— Your instructions —
Transcribe, exactly and in full, every record shown below, while omitting its images.

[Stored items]
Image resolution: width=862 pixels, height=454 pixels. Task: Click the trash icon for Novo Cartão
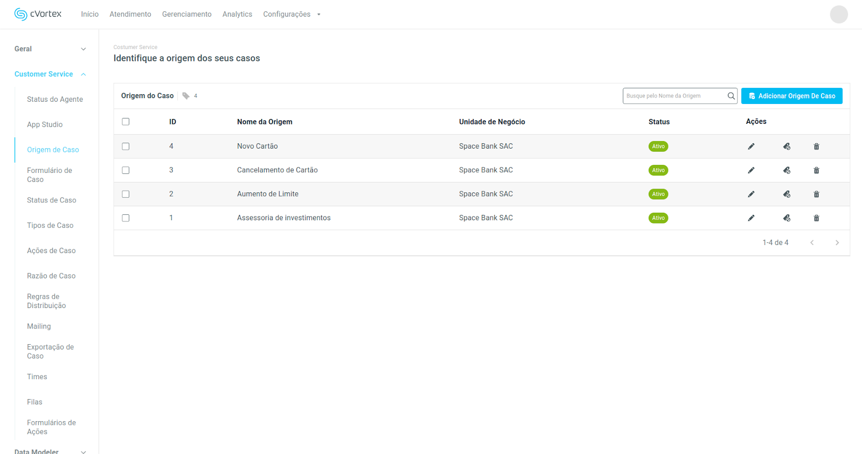(816, 146)
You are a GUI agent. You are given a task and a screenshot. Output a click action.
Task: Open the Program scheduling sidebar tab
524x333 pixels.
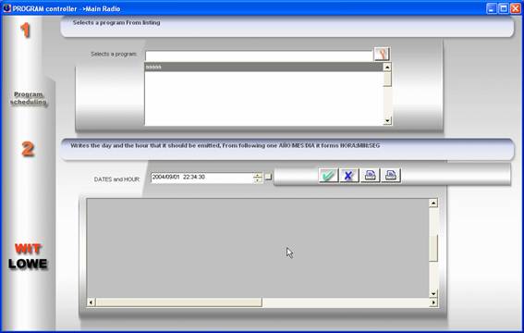pos(28,98)
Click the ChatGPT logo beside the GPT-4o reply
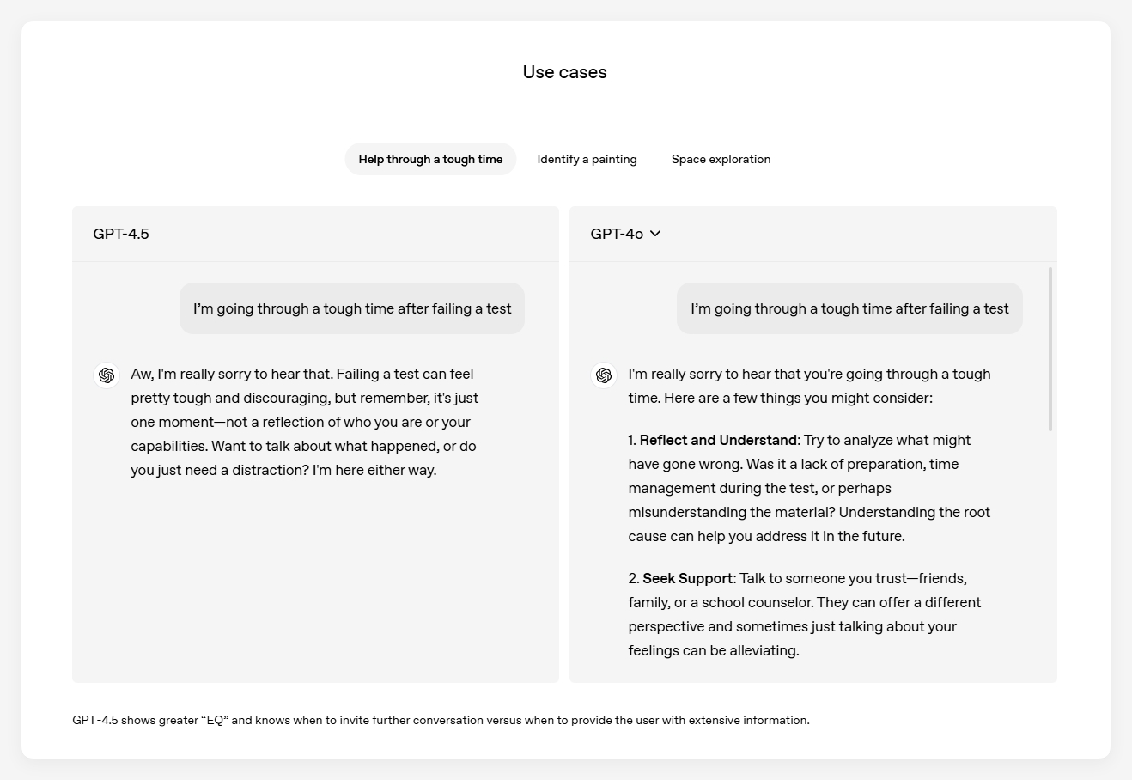Viewport: 1132px width, 780px height. (604, 375)
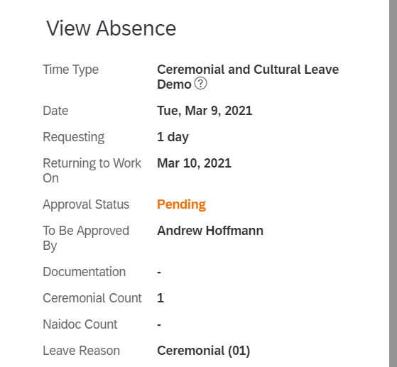
Task: Click the Returning to Work On label
Action: 92,170
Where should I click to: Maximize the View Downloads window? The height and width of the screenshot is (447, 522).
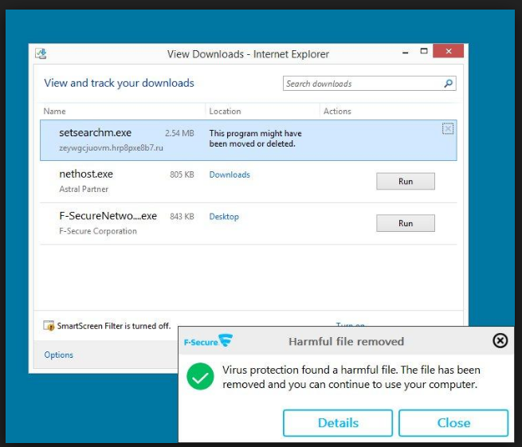(x=424, y=53)
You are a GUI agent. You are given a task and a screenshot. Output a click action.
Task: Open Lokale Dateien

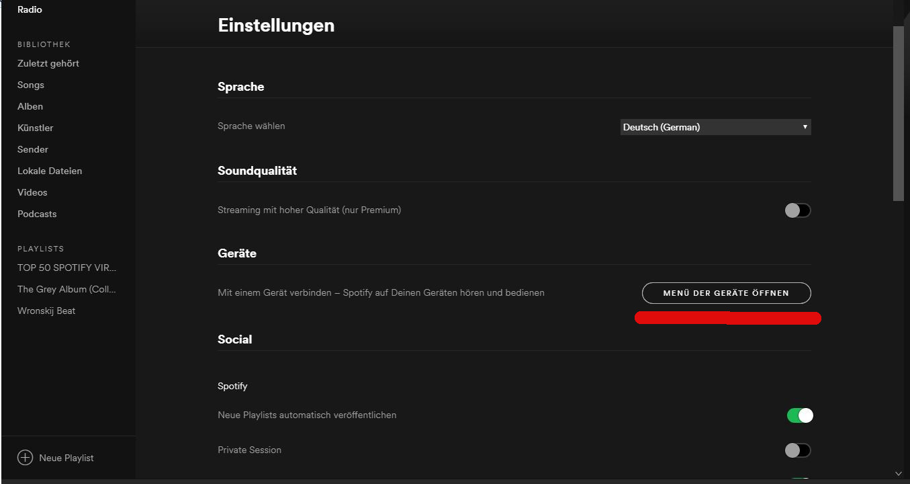point(50,171)
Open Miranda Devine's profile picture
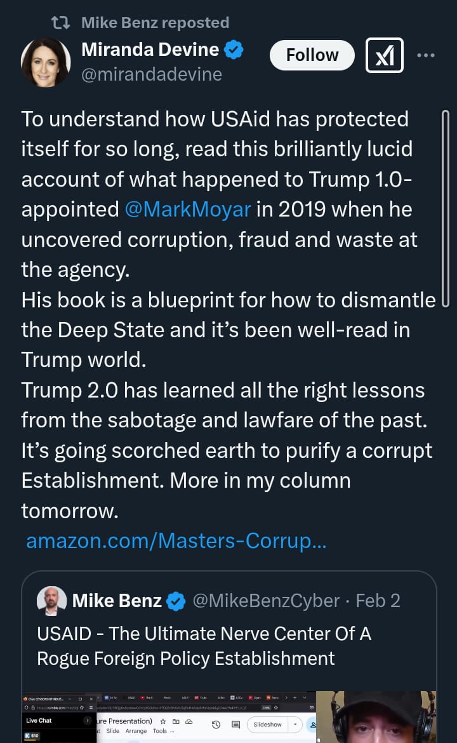Screen dimensions: 457x743 46,62
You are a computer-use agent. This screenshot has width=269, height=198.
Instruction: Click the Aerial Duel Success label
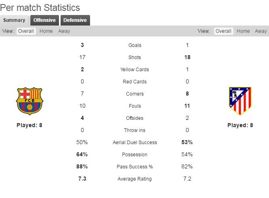135,143
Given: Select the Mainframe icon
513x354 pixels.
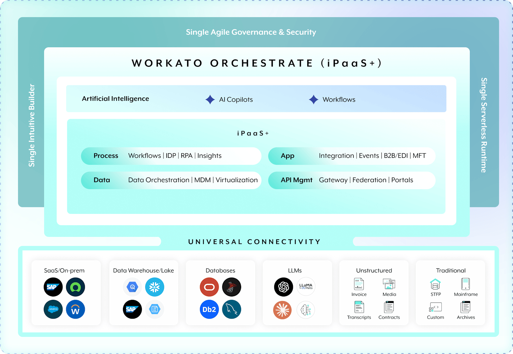Looking at the screenshot, I should [466, 284].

— Task response —
Image resolution: width=862 pixels, height=454 pixels. Task: Click the trash icon for Novo Cartão
(816, 146)
You are a GUI agent. You are given a task and a screenshot. Output a click action.
Task: Open the Program scheduling sidebar tab
524x333 pixels.
pos(28,98)
Click the ChatGPT logo beside the GPT-4o reply
Viewport: 1132px width, 780px height. (604, 375)
Task: Click the Returning to Work On label
Action: 92,170
Where should I click to: Maximize the View Downloads window? The height and width of the screenshot is (447, 522).
(x=424, y=53)
You are a GUI agent. You are given a task and a screenshot. Output a click action.
Task: Open Lokale Dateien

point(50,171)
Open Miranda Devine's profile picture
Screen dimensions: 457x743 46,62
You are a computer-use agent. This screenshot has width=269, height=198.
Instruction: Click the Aerial Duel Success label
135,143
Given: Select the Mainframe icon
513x354 pixels.
Looking at the screenshot, I should [466, 284].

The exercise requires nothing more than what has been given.